Is the problem the lack of clear ranking benefits from letting ChatGPT scrape you? What I mean the predictability of your content being present in ChatGPT’s output is unlike Google which has SEO, ranking algorithms, and well-established methods to get your website on top of the results. You may want to be in the results only if you’re going to be benefiting from it. Well, your business or whatnot should be present in ChatGPT’s output if you already have good coverage across the internet. This is the same with Google’s search engine results anyway.

Edit 2023-07-26: My Hacker News discussion gave some pretty important points for me to mention. When writing this article, I seemed to ignore 2 things: original purpose of copyright and the legitimate reason for SEO. Yes, having your website indexed by Google drives your traffic, and that ChatGPT may prevent that step or direction to your website, but that isn’t a problem if you’re trying to sell a product. Once the LLM mentions your product, the user will still go to your site if they want to purchase it. Additionally, AIs such as Bing Chat and Phind.com can help link to your website in their responses.

If you’re not selling a product, then the other reason that you may want people to visit your site is that you want to share ideas, or creative works. If you wanted to profit from the ideas/works you shared, you should’ve placed it behind a paywall so web scrapers couldn’t access it in the first place.

The problem of copyrighted training data is a whole other discussion, but preventing that copyrighted work from being scraped was already discussed. A lot of people don’t follow copyright anyway.

If there’s any other reason that you wouldn’t want ChatGPT be trained on your website, then you really should consider how many other people in the internet are also scraping and using your website. Maybe you shouldn’t have made that website public in the first place.

So I don’t really understand the deal with the “ambiguous copyright of LLMs”. Perhaps it’s because LLMs generates text? But you could think of Google as generating text as well: it generates a list of URLs, some highlighted text, maybe some featured content all based on a prompt you give. Sure, Google’s search results are based on an algorithm but so is ChatGPT (technically speaking).

Example Google search result
Example Google search result

Is the copyright problem because ChatGPT generates creative works? If so, then LLMs are subject to the same dilemma as image/art generation tools, since art is also a type of creative work. Here’s how I think of it.

High quality image generation tools may be recent, but image distortion has been here for a while. Stable Diffusion, an AI image generator, is a diffusion model. How is this related to image distortion? I would argue that based on how Stable Diffusion works, it’s essentially just a very fancy, customizable, image distorter (except it distorts the image in a way that removes noise). Therefore, I think image generation tools are subject to the same copyright as image distortion tools, which seems to be obviously completely free of copyright.

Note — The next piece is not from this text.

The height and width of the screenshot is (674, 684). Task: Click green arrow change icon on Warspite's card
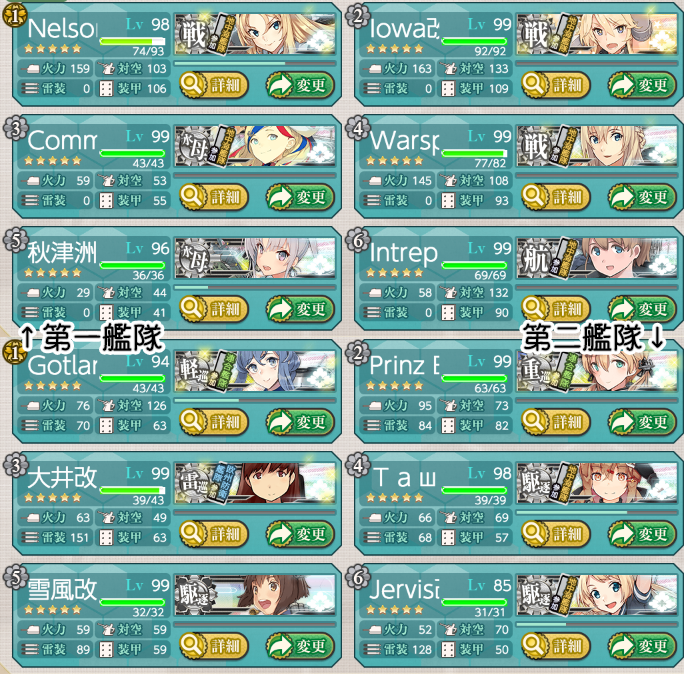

Except, it’s not that simple. What people argue about is the copyright of the model’s training data. Training an AI model requires training data, and that training data may have some copyright (or people complaining that they don’t want their works to be trained on), which propagates to the final model. People have already tried to sue for this. We need to deal with the copyright of the training data, which brings us back full circle 🤷‍♂️.

What do I think LLM copyright should be? ChatGPT output should be under the same copyright Google search results are under which is none: Google search results are from its patented algorithm, PageRank. According to ChatGPT, this means Google doesn’t own the content of its search results. Keep in mind that Google removes pages from its search results that violate the DMCA that get DMCA takedown requests or are explicitly requested not to be indexed, which I guess you should try to do if you’re genuinely angry about your website being part of the GPT’s training data.